Me: don't call them spicy balls ever again
— Dadman Walking (@dadmann_walking) May 6, 2021
“Mommy really likes flash ‘em shows!” She meant fashion—but try explaining that to the skeptical checkout lady.
— Scary Mommy (@ScaryMommy) April 16, 2021
4 calls badminton rackets “ball trampolines” and 4 year olds should name everything.
— Marissa 💚 (@michimama75) May 22, 2021
my 4-year-old calls a box of tissues a “bless you box”
— Andrew Knott (@aknott21) May 23, 2021
My daughter, who is 12 and can read: oh my, look at all the tiny apples
All the tiny apples: pic.twitter.com/UtLLtkknIA
— Crockett🍀 (@CrockettForReal) June 5, 2021
5: mom can i have a lemon tongue?
5: for a snack?
5: a baby orange!
me: omg. yes, you may have a clementine 💀
— That Mom Tho 🏳️🌈 (@mom_tho) July 1, 2021
my niece is 6 and she hates wearing jeans because she hates the zippers and how they scrunch up. but she doesn't call them jeans, she calls them "weiner pants" and i wish i didn't find that out as she yelled it in the store.

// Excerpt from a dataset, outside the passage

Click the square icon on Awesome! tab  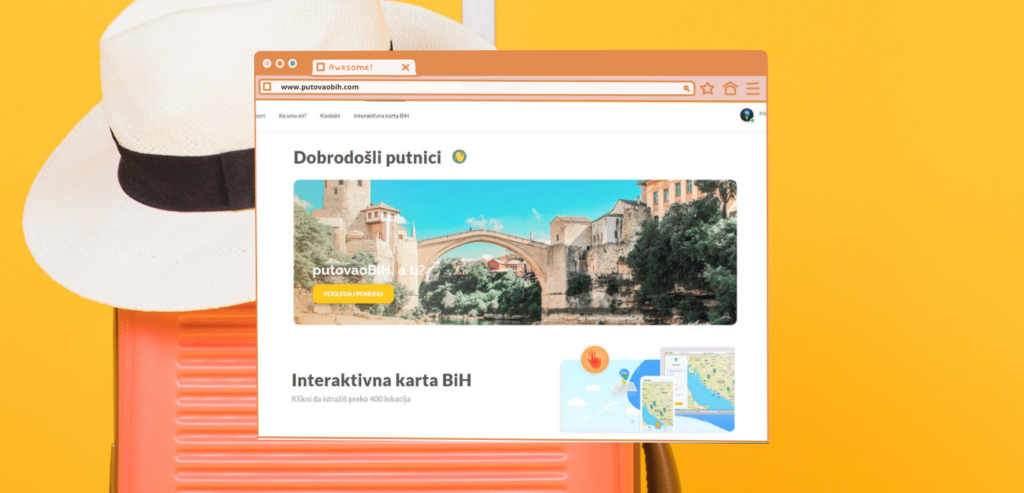coord(320,67)
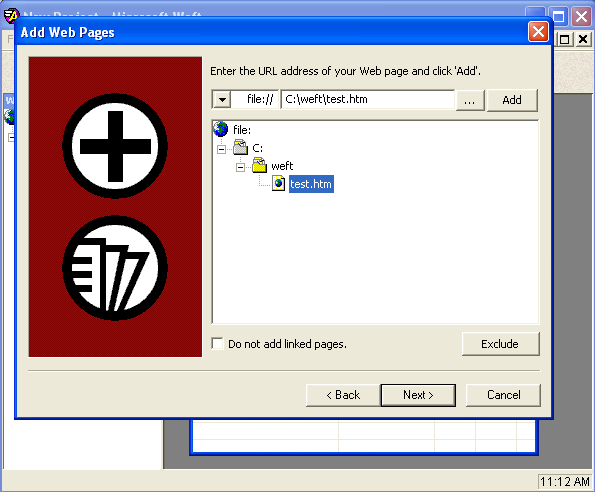Click the Microsoft WEFT title bar icon
The width and height of the screenshot is (595, 492).
click(x=11, y=16)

— Dadman Walking (@dadmann_walking) July 1, 2021
HOW AM I SUPPOSED TO KEEP A STRAIGHT FACE WHEN 4 CALLS POPCORN “COP PORN”?!
— Marissa 💚 (@michimama75) May 8, 2021
My 13 year old: those edibles hit hard last night
Me: OMG do NOT call the children's melatonin gummies edibles in public please
— Jill Krause (@babyrabies) May 19, 2021
My daughter calls sniffles "jiggles" and anyone who doesn't start using this now hates fun.
"Are you feeling sick?"
"Nope, it's just my usual case of the morning jiggles."
— Mike Reynolds (@EverydayGirlDad) May 19, 2021
4 year old just said to her stuffed dragon:
“That’s my mom. Her name is Audra but you should just call her Old McDonald”
And honestly she’s absolutely right.
— Audra McDonald (@AudraEqualityMc) March 30, 2021
My 7yo calls her gloves “finger mittens” and now I will never, ever call them anything else.
— Goldfish and Chicken Nuggets (@gfishandnuggets) March 30, 2021
My daughter calls Boss Baby, “A Baby Called Boss” which strikes me as the Boss Baby’s dark autobiography where he looks back at how his life was ravaged by capitalism.
— Yuri Baranovsky (@YuriBaranovsky) July 10, 2021
My daughter calls her teeth smile bones 🤣🤣
— 🌻♌️ (@_chelseajustine) July 10, 2021
My 4yo pronounces peanut butter “Pinot Butter”
…and why haven’t they made a wine based butter yet?
I feel like it would make a fine addition to my next charcuterie board.
I could dip apples in it, or hard cheeses or make a sauce with Pinot butter and Brie!! pic.twitter.com/z9MY8VF3re
— Heather #BLM🏳️🌈 (@dishs_up) February 20, 2021
5, at the beach: I wanna touch the booty’s
Me: …the what?
5: all of the booty’s
Me: do you mean buoy’s?
5: …I like booty’s better.
— Marissa 💚 (@michimama75) July 6, 2021
Overheard my daughter teaching her younger sister how to pronounce various words: "It's PRE-GA-NANT."
— Meena Harris (@meena) March 29, 2021
Today's sign you have a pandemic kid: my 2yo daughter calls lotion "face sanitizer."
— Ted Flynn (@TedFlynn) July 13, 2021
We had to start calling brownies donuts because that’s what our toddler wants to call them or else she’ll scream bloody murder at us and for now that’s all I have to say about raising a toddler.